> [What the exercise asks]:
If a line in the listing carries the word "computer", return a copy of that line.

> [Input material]:
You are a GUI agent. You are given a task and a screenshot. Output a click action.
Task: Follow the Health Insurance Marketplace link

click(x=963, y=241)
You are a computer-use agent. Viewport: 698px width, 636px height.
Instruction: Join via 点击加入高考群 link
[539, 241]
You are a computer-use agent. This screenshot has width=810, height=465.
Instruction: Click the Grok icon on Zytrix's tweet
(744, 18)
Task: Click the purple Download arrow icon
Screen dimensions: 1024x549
==
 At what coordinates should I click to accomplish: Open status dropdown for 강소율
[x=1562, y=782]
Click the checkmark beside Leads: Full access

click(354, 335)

> [Finished task]:
You are a computer-use agent. Viewport: 698px width, 636px height.
You are a computer-use agent. This screenshot has width=810, height=465.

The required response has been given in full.